Problem description
Reproduce word for word the lines between the line that contains "Image resolution: width=1503" and the line that contains "Collapse the tiles panel with up chevron", inclusive.

Dataset records
#####

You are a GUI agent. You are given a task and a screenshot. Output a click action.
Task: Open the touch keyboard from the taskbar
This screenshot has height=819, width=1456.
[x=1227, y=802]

#####

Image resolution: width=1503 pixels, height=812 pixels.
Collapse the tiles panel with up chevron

#####

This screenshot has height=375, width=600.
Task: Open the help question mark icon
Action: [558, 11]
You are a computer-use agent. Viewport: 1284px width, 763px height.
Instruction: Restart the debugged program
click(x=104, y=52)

#####

Worked answer
Image resolution: width=1503 pixels, height=812 pixels.
Collapse the tiles panel with up chevron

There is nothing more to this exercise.